When a program is designated a First Choice program, that department is given an extra grant as a reward.
Senate members, including economics professor Teshome Abebe and institutional repository librarian Todd Bruns, said they had problems with the First Choice recognition program.
“I think the First Choice program, number one, its marketing has not been of any use to the institution, and it’s … a political tool by (Robert Augustine, the previous dean of the graduate school),” Abebe said.
He said the first time the economics program applied for First Choice, they were denied, but as soon as Augustine stepped down, they were accepted.
“That’s a political tool,” Abebe said.
Abebe said he was also concerned with the name First Choice and its implications.
“First choice among what?” Abebe said. “Everything else is a bad choice? The name itself is a conundrum, at least as far as I’m concerned.”
Bruns said he echoed Abebe’s concerns, especially the name given to the program.
“When I am hearing the description of First Choice, what comes to my mind is a sense of competition among graduate programs,” Bruns said. “It seems to imply that some are better than others, and I think actually all of our graduate programs are very substantial.”

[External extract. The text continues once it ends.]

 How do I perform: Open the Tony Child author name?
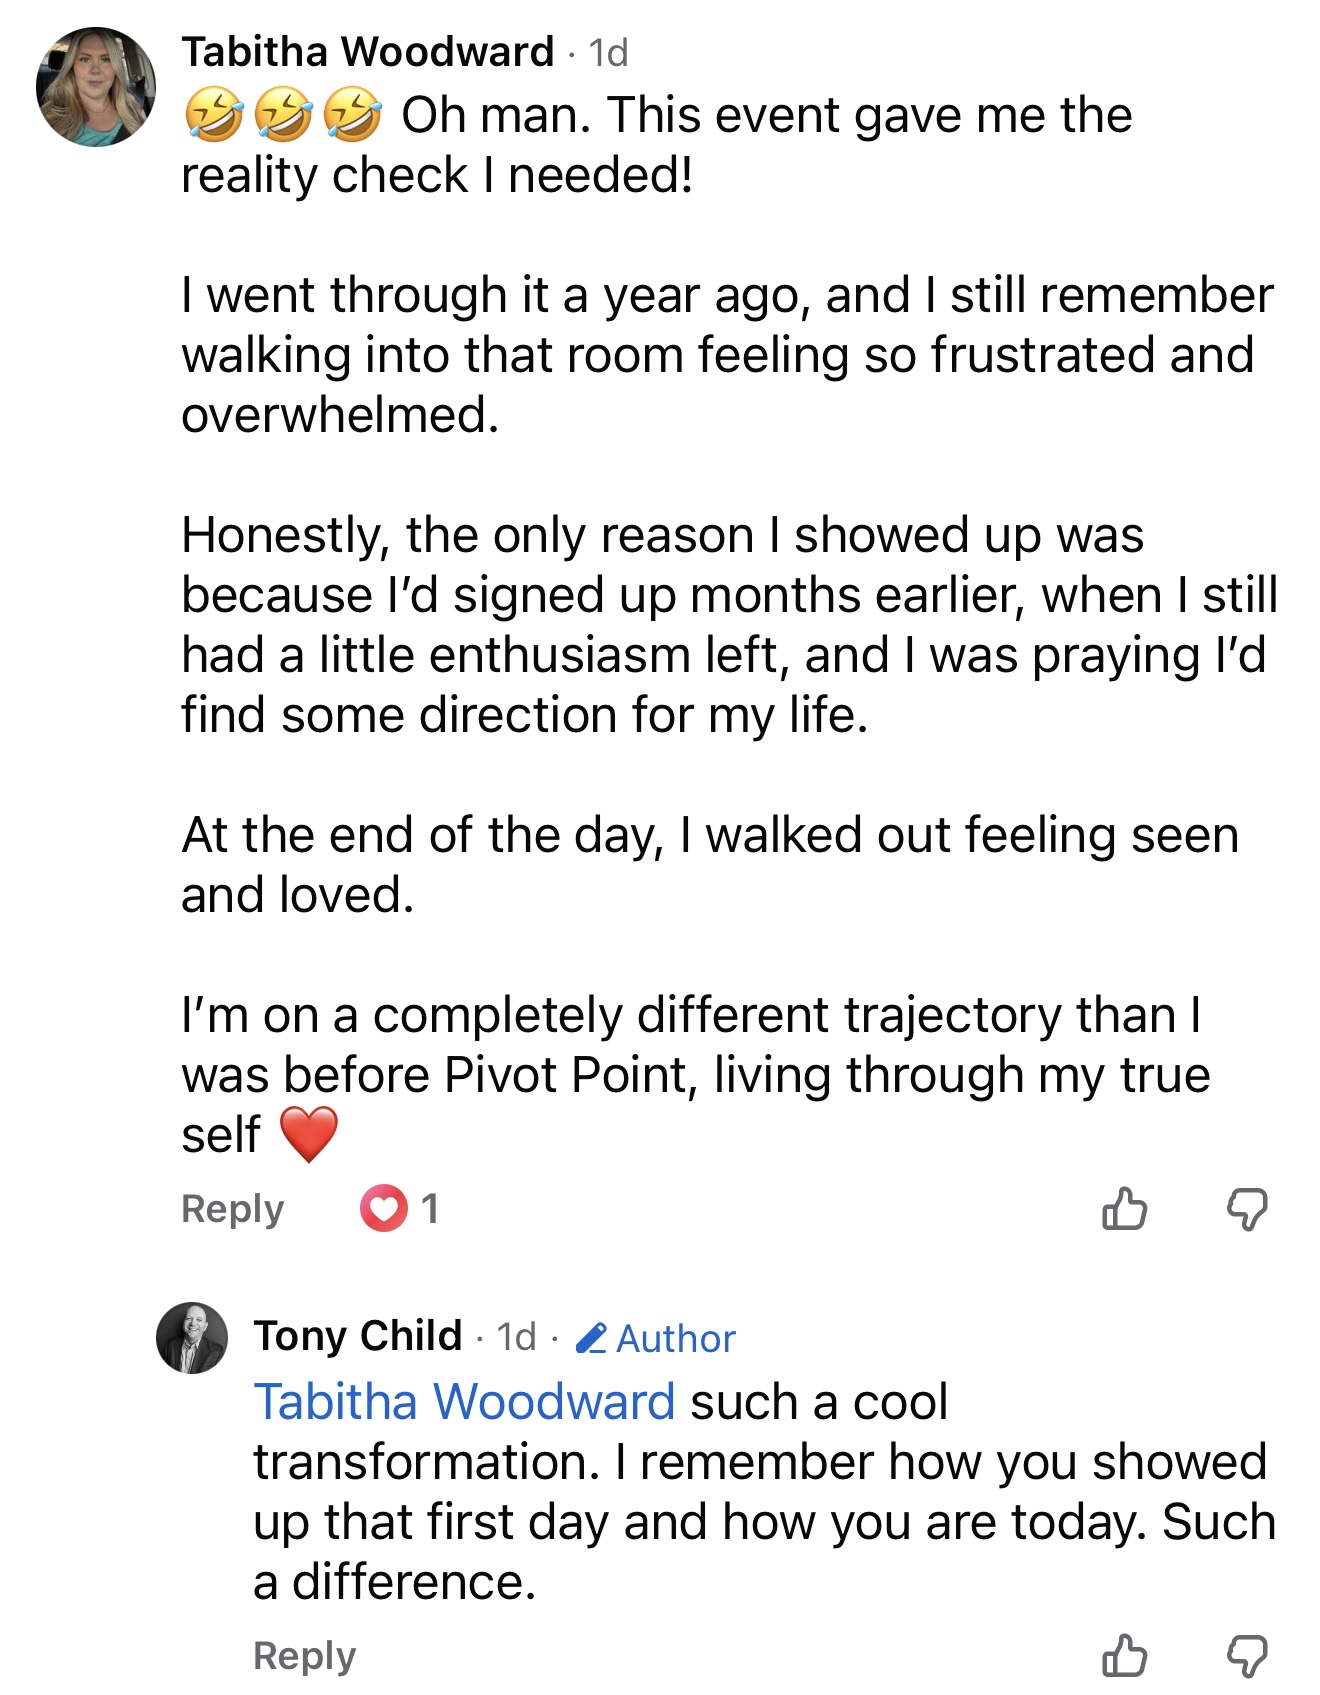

Biological sciences professor Billy Hung said he thought a reward program, but without monetary value, might be a better solution for Eastern.
Also presented at the senate were the potential bike paths through campus that was presented to the Student Senate earlier in the year.
Steve Pamperin, the city planner for Charleston, said the bike path is meant to be functional as well as a way to show off campus.
“We don’t just want to make this a transportation (from) A to B, but we want to make it interesting as people are going,” Pamperin said.
Pamperin said he hopes to have a set plan put forward before the city council in April, with different plans still being considered for the through-campus trail.